Provided data:
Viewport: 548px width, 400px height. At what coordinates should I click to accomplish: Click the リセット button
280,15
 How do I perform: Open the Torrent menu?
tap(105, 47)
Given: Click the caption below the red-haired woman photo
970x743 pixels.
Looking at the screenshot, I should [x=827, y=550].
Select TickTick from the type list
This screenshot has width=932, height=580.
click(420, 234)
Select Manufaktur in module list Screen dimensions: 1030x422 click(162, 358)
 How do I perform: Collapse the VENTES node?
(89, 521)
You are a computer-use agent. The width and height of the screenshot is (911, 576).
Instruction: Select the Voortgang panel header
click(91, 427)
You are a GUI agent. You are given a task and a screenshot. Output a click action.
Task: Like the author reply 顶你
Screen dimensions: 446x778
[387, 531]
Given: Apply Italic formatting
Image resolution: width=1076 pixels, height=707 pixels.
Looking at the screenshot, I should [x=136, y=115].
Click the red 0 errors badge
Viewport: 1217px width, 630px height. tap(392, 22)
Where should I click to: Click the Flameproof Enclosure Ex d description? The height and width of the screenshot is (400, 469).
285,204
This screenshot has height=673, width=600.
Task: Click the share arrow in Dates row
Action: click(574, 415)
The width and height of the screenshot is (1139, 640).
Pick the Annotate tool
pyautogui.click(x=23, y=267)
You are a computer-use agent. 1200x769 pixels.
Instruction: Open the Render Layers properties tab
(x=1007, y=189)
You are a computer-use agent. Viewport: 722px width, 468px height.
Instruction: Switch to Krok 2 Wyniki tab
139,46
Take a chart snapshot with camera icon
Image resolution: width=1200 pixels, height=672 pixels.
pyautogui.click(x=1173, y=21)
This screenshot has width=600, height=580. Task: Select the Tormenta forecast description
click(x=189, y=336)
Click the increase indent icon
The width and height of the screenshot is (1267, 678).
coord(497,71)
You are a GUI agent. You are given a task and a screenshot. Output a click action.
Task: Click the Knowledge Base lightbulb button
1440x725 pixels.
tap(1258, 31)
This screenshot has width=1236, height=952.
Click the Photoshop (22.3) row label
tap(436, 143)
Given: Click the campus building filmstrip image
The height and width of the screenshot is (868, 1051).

What is needed: An exact copy of every entry is what's needed, so retype them all.

Output:
Viewport: 548px width, 400px height. At what coordinates should I click to accomplish: Click the リセット button
280,15
 How do I perform: Open the Torrent menu?
tap(105, 47)
Given: Click the caption below the red-haired woman photo
970x743 pixels.
Looking at the screenshot, I should [x=827, y=550].
Select TickTick from the type list
This screenshot has width=932, height=580.
click(420, 234)
Select Manufaktur in module list Screen dimensions: 1030x422 click(162, 358)
 How do I perform: Collapse the VENTES node?
(89, 521)
You are a computer-use agent. The width and height of the screenshot is (911, 576).
Instruction: Select the Voortgang panel header
click(91, 427)
You are a GUI agent. You are given a task and a screenshot. Output a click action.
Task: Like the author reply 顶你
Screen dimensions: 446x778
[387, 531]
Given: Apply Italic formatting
Image resolution: width=1076 pixels, height=707 pixels.
Looking at the screenshot, I should [x=136, y=115].
Click the red 0 errors badge
Viewport: 1217px width, 630px height. tap(392, 22)
Where should I click to: Click the Flameproof Enclosure Ex d description? The height and width of the screenshot is (400, 469).
285,204
This screenshot has height=673, width=600.
Task: Click the share arrow in Dates row
Action: click(574, 415)
The width and height of the screenshot is (1139, 640).
Pick the Annotate tool
pyautogui.click(x=23, y=267)
You are a computer-use agent. 1200x769 pixels.
Instruction: Open the Render Layers properties tab
(x=1007, y=189)
You are a computer-use agent. Viewport: 722px width, 468px height.
Instruction: Switch to Krok 2 Wyniki tab
139,46
Take a chart snapshot with camera icon
Image resolution: width=1200 pixels, height=672 pixels.
pyautogui.click(x=1173, y=21)
This screenshot has width=600, height=580. Task: Select the Tormenta forecast description
click(x=189, y=336)
Click the increase indent icon
The width and height of the screenshot is (1267, 678).
coord(497,71)
You are a GUI agent. You are given a task and a screenshot. Output a click action.
Task: Click the Knowledge Base lightbulb button
1440x725 pixels.
tap(1258, 31)
This screenshot has width=1236, height=952.
Click the Photoshop (22.3) row label
tap(436, 143)
Given: Click the campus building filmstrip image
The height and width of the screenshot is (868, 1051).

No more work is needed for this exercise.